Indiana Jones’ Guide to Making Choices

Making choices is not an easy thing.

In an attempt to “sort everything”, one starts to pull on a thread, following its taunt, fragile line until the next thing you know, you now have a pile of thread at your feet and an even bigger entanglement than before.   If there are other people in the mix, chances are they’re not going to regard that thread pile in a high light.  You’ll probably have to spend even more energy to convince them that the whole endeavor was a good idea to start with.

So how does this relate to history?

It’s easy to latch onto something you like–an idea, a sentence, or even a footnote–and try to following it to the source.  After all, getting back to the source is what good historians do, right?  Like Indiana Jones, they’re on a quest to get to the bottom of it.

But, as Indy found out time and time again, the “bottom” one eventually encounters is often not a bottom or an end at all. It’s really just a pause.  For instance,  once Indy found the Holy Grail, it turns out that it wasn’t what was important or relevant at all; rather it was his father.  He had to make a choice to use the Grail for himself–and seek the glory and alleged immortality that came with it–or use it the way it was intended, namely to bestow the gift of life on someone other than himself.  That was the real find at the end, not the item itself.
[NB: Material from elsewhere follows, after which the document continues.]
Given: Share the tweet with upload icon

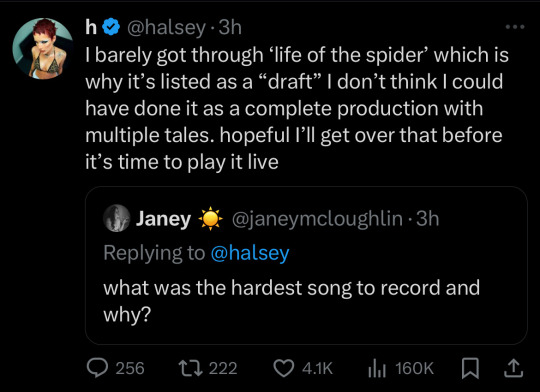Looking at the screenshot, I should [513, 368].
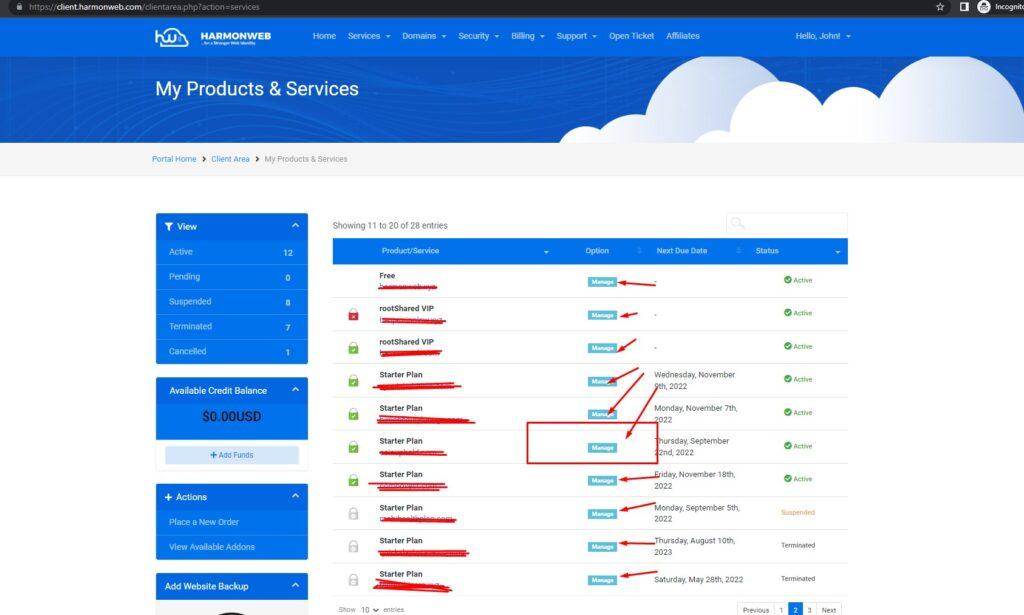Click the Incognito profile icon in browser
1024x615 pixels.
point(984,7)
I find that I’m often at fault for viewing history as more of the former than the latter.  In an (possibly misguided) attempted to justify to both myself and others for the choices I make, I frame the pursuit of history as a means of achieving something “lost”.  Admittedly, I haven’t posted much here because I feel that I need to have something to “show”, some fact or some bit of information.

Yet the word “history”–and by extension, the discipline–doesn’t mean “to show”; rather it means “to inquire”.  Sure, “showing” is an aspect of “inquiry”–it’s hard to inquire about something if you first don’t lay out where it is you’re starting from–but that’s not the end result.  It’s not a thing, but rather a process aimed at helping you acquire greater knowledge.

There I go again about gaining more for personal glory; sorry about that.

So here’s a choice that historians have to make:  will I use my powers for good or for evil?  That is, will I pursue my interests, will I follow that thread and seek to unravel the fabric of time, space, and place so that I know what happened–and can feel superior? Penelope Trunk would argue that this is no way to grow a career.

Or will I be more careful in choosing which threads to unravel?  Will I look at the larger world around me and use its parameters to help answer the question of what to study?

Right now, there’s a whole lot of talk going on about the idea that America needs to “get back to its roots“; as such, it might be a good idea to focus one’s attention on what exactly those roots were, how people have interpreted them over the centuries, and what that mean’s for today.  Ditto for religion.

With that in mind, what choices will I make?